Where does "computer" appear in the data? Return each line that holds it.

╭─ Supplied records

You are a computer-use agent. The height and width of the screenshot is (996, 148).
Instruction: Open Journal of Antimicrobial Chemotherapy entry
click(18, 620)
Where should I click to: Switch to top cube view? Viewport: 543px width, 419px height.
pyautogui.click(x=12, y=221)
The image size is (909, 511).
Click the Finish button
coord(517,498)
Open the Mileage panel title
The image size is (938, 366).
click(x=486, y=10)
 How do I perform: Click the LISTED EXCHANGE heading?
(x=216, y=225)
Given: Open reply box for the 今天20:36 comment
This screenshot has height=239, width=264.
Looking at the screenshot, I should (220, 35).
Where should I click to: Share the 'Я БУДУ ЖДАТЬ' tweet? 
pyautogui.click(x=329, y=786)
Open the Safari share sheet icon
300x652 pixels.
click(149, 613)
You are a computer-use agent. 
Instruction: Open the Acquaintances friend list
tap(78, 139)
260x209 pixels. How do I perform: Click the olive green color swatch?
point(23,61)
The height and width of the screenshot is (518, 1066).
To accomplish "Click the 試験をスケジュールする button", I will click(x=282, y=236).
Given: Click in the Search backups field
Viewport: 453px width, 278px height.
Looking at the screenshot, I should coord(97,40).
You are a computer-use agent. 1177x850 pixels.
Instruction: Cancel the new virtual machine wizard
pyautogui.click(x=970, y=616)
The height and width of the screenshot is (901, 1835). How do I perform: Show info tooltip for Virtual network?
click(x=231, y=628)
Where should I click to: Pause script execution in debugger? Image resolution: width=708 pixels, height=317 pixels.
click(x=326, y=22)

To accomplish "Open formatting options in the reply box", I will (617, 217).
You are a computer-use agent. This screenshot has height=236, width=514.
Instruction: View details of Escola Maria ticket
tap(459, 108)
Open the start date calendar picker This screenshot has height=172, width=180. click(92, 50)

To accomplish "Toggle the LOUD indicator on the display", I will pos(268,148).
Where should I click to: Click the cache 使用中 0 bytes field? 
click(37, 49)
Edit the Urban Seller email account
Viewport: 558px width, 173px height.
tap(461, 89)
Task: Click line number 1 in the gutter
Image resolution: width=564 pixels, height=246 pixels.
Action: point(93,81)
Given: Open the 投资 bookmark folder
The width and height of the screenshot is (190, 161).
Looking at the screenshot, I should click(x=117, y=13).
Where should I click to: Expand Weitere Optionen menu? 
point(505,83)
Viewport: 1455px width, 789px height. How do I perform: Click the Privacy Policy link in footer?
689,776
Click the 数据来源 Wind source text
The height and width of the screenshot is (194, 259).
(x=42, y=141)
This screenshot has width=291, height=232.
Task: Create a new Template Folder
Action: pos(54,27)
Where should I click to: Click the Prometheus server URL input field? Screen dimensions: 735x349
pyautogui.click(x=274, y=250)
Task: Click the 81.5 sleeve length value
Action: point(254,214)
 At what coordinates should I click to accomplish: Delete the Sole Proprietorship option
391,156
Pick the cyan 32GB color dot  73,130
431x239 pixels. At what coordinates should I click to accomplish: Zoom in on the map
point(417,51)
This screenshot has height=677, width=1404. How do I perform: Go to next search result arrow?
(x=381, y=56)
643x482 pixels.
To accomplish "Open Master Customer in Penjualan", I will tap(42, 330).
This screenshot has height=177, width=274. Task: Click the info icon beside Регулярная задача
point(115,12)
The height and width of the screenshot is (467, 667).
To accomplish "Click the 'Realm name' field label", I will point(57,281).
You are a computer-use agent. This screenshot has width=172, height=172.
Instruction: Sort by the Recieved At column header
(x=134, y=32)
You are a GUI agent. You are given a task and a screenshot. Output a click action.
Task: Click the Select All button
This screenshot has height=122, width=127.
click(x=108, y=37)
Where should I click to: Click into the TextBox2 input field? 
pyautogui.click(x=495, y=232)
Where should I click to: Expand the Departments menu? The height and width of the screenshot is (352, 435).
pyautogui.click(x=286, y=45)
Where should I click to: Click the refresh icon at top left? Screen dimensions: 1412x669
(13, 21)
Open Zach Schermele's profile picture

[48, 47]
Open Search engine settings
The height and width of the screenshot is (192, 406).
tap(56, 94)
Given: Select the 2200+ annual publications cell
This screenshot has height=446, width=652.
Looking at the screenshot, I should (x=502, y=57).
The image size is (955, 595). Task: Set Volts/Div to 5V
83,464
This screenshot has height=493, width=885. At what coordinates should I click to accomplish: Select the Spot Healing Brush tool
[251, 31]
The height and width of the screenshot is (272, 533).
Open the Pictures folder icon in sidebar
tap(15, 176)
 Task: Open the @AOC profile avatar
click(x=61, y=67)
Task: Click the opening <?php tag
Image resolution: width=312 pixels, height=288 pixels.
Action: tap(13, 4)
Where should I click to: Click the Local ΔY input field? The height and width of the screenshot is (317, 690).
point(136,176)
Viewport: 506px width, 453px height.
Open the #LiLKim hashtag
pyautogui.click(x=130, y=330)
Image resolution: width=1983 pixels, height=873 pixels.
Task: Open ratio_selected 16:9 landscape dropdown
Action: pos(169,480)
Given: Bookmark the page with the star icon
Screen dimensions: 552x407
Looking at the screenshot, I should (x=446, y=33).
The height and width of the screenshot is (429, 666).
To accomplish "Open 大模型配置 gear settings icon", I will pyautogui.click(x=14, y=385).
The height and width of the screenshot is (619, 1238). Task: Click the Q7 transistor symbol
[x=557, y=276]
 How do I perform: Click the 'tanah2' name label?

╰─

Response area:
You are a computer-use agent. The height and width of the screenshot is (996, 148).
You are a computer-use agent. 
You are a computer-use agent. 1177x850 pixels.
You are a computer-use agent. This screenshot has height=236, width=514.
You are a computer-use agent. This screenshot has width=172, height=172.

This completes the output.